The equivalent subroutine in assembly might look like this:
Executable NetRun Link
bar:
  mov 4(%esp),%eax    # Load p (the pointer parameter) from the stack into eax
  incl (%eax)    # Increment the thing eax POINTS to (eax itself is unchanged!)
  ret
Note that the parenthesis are critical!  Just plain "incl %eax" increments the register; adding parenthesis treats %eax as a pointer, and increments the memory it points to.

Almost all instructions in x86 can mess with memory directly; so:
Messes with memory (the thing eax *points* to)
Messes with eax itself (and not memory)
incl (%eax)
incl %eax
mov $7, (%eax)
mov $7, %eax
add $15, (%eax)
add $15,%eax

That is, whether %eax is treated like a pointer or a variable depends on the instruction you use!  If this seems confusing, keep in mind that C also allows integers and pointers to be manipulated independently:
Messes with memory (the thing p *points* to)
Messes with p itself (and not what it points to)
(*p)++;
p++;
*p=7;
p=(int *)7;
*p+=15;
p+=15;

Stupid Pointer Tricks

On a 32-bit machine, all pointers are 4 bytes: pointers to ints, pointers to chars, pointers to doubles, and even pointers to functions.  You can get a "generic" pointer type with "void *": this tells the compiler not to worry about what it points to.  Any data type (but not functions) can be silently & implicitly converted to a "void *". 

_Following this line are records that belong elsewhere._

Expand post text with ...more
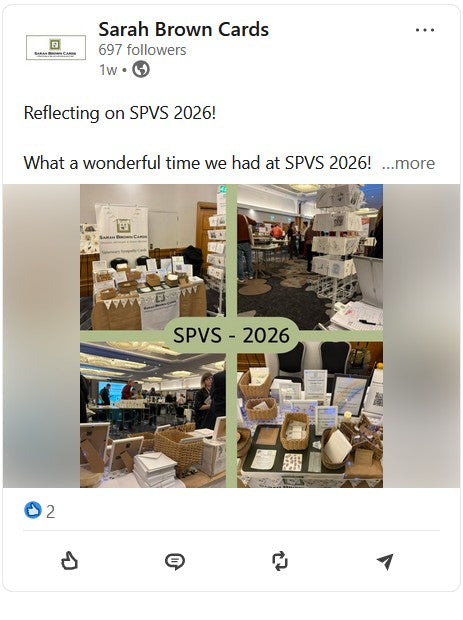 [x=408, y=163]
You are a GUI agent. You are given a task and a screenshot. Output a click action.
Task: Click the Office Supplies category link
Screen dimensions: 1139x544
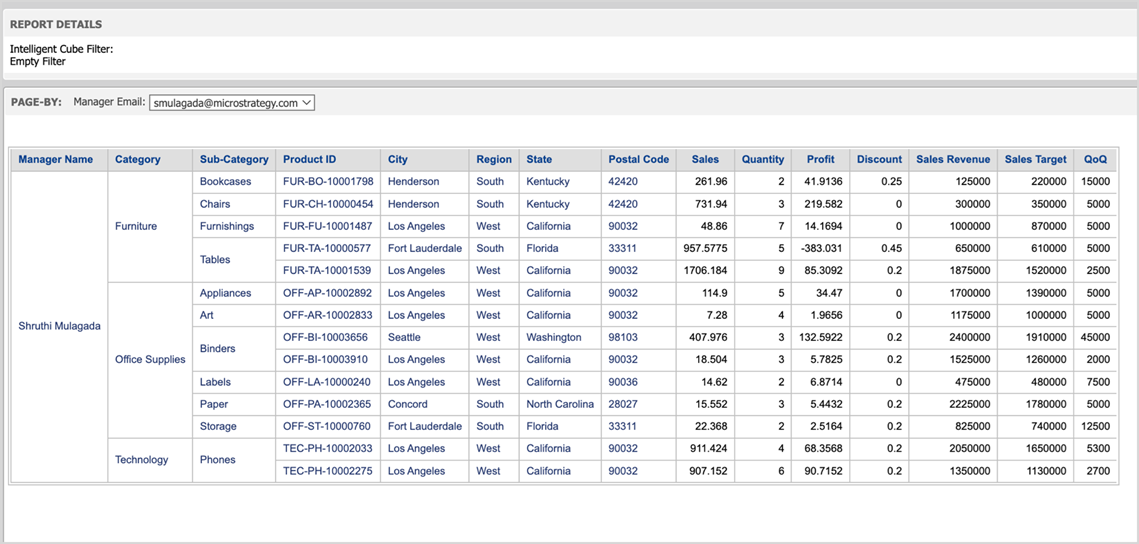(x=150, y=359)
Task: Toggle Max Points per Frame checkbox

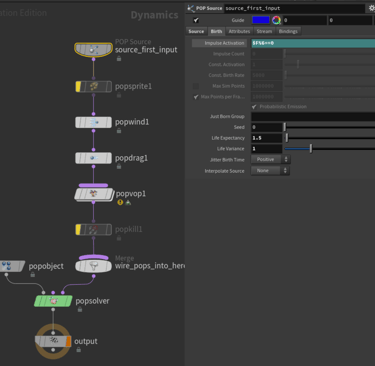Action: 196,97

You can explicitly convert between any two different pointer types with a typecast:
	int i;
int *p=&i; /* p points to i */
char *c=(char *)p; /* c has the same value as p; so it points to the first *char* of i */
*c=1; /* Sets the first *byte* of i to 1 */
For example, you can't actually do anything (in C) with a "void *".  But you can typecast it to some real pointer type and then do some work on it, like this:
void increment_generic(char whut,void *p) {
switch(whut) {
case 'i': (*(int *)p)++; break; /* Increments the int pointed to by p */
case 'c': (*(char *)p)++; break; /* Increments the char pointed to by p */
case 'd': (*(double *)p)++; break; /* Increments the double pointed to by p */
};
}
int foo(void) {
int i=100;
increment_generic('i',&i);
return i;
}
You tend to have to do this sort of thing for network I/O, where you want to accept input data of any type, and process it the right way using (mostly) the same code.

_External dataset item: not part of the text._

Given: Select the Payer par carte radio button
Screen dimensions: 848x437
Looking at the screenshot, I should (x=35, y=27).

In assembly, there's no difference between a "void *", "int *", "char *", or even a plain "long".  (On a 32-bit machine, even "int" and pointers are interchangable.  On a 64-bit machine, an "int" might still be 4 bytes but a pointer 8 bytes; but a "long" is usually the same size as a pointer.)  This means you can (fairly) safely typecast pointers to longs, and back again:
	int i=3;
int *p=&i; /* p contains the address of i */
long j=(long)p; /* j also contains the address of i */
return *(int *)j; /* treat j as an int pointer */
In assembly, there's no difference between p and j!  They can both be stored in a register, copied to and from memory, etc.  So if you were sufficiently silly, you could just forgo pointers and declare all your variables and arguments as "long", and then typecast to pointers right before you use them.  The problem with this?  The same problem as assembly--*you* have to remember what's an int and what's a pointer, and screwing up either causes bizarre problems at runtime (bogus values, segfaults, etc).  If you use the type system correctly, the *compiler* keeps track of what is and isn't a pointer, and gives you decent errors when you screw them up.

Function Pointers

You can have a pointer to anything in memory: an int, a char, an array of ints or chars, or even a subroutine.  What's a pointer to a subroutine?  Just a pointer to the first byte of its first instruction!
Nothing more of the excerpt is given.